Aug 25, 2007 11:57
I went to school and it's just depressing. I really dislike most people in my class. Everyone is gone that I knew, and it's so hard to make all new friends.
I have two core guy friends right now at school but I know that when I stop having classes with them, I'm probably not going to see much of them anymore. One of the guys is a senior, so it's depressing because I'll never see him again. The other is a sophomore so, it isn't as big a deal, but still. My friends from last year are all gone, or not in any of my classes. I'm sick of just restarting every year finding new people.
I just have wayyy too much people in certain classes I need help in. I have 29 people in my math class and then 29 in my Spanish class. That's so many people. I'm an idiot when it comes to spanish and now I'm going to have to work my butt off on relearning it because my other teachers were not qualified.
I do love my AP Psych class though. All of 10 people, ha. It's nice because I like the people in it and there are one or two that I don't know which is a plus.
But then, it is completely depressing because I just don't like my teachers. I know that I'll eventually know certain people in classes so it's not a big deal. But I do not like to sit and listen to underqualified people tell my how wrong I am about all of my opinions. I get that enough in every day life from friends and family, I don't need it from my parents as well.
Oh well.
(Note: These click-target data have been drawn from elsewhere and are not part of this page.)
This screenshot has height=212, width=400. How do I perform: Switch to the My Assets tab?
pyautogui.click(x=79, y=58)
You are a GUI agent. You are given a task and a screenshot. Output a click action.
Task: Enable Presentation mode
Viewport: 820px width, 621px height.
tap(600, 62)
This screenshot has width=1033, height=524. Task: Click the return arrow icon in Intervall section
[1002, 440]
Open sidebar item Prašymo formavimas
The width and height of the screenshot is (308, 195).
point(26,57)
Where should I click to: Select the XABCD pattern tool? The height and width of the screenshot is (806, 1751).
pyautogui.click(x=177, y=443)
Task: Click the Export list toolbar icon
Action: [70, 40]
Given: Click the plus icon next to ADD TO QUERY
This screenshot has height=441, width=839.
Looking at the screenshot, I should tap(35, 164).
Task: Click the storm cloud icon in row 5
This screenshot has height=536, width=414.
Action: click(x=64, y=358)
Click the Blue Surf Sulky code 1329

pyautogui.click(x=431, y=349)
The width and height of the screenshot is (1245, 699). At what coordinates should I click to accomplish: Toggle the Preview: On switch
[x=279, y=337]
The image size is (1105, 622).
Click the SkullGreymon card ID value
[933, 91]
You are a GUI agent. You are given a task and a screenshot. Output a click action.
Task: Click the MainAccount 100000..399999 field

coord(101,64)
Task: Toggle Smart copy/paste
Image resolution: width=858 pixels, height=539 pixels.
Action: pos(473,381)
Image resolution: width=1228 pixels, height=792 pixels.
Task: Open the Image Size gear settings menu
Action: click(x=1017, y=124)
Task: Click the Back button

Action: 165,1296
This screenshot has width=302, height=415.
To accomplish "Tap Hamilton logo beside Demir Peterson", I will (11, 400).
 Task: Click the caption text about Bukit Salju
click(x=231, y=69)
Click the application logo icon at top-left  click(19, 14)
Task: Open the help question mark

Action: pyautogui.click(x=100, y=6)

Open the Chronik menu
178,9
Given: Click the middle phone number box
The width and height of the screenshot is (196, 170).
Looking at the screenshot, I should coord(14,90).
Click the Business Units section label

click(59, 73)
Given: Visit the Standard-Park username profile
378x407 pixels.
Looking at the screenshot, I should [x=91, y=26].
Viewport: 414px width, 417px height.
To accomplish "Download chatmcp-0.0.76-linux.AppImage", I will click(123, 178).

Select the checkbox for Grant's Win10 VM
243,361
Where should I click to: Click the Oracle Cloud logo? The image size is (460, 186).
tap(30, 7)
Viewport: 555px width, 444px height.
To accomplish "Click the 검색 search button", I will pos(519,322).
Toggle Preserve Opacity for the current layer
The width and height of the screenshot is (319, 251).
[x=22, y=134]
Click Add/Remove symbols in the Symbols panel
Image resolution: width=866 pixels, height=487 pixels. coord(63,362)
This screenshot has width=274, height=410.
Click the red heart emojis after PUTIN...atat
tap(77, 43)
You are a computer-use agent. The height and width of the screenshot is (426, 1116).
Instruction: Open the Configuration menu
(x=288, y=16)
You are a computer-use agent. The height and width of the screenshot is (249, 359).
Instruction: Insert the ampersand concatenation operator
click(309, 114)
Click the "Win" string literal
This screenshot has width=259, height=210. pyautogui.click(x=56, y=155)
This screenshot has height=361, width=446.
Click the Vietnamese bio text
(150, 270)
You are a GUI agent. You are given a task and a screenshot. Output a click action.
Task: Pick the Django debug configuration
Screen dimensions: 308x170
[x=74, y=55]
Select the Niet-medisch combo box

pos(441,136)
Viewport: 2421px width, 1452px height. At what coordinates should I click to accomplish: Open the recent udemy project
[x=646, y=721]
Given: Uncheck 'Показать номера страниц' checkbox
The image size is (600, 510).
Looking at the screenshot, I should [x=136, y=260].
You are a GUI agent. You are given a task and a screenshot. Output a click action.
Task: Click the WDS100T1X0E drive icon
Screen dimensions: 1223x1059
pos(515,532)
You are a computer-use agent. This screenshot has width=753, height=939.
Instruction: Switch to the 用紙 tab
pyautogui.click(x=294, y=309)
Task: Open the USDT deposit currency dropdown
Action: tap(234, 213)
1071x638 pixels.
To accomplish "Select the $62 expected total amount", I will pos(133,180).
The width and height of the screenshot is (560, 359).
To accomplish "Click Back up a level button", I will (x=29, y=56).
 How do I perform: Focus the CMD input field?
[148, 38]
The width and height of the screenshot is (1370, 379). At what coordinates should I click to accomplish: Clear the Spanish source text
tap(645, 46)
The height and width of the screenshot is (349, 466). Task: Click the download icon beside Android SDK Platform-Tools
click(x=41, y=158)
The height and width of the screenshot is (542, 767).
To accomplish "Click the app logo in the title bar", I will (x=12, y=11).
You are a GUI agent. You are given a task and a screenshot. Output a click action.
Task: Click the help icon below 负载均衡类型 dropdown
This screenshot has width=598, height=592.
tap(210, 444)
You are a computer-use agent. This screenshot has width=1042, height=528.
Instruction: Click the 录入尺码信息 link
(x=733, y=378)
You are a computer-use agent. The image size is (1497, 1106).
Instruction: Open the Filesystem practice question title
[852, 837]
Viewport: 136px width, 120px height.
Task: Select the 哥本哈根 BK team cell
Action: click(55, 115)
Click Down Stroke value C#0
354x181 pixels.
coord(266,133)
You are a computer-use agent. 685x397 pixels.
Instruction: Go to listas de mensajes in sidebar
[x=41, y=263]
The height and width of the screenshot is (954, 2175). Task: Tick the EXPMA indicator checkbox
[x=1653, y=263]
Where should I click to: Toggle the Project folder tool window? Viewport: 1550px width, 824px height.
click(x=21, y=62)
I guess I'm just really missing my brother and sister right now. I have not one person I can vent to about anything. It's hard to hang out with people when you still don't have classes with them. I know everyone says it doesn't matter, friends are friends, but the fact that you don't see them ever kind of makes everybody drift apart.
But I'm just angry, frustrated rambling so I might as well stop because it's giving even myself a headache.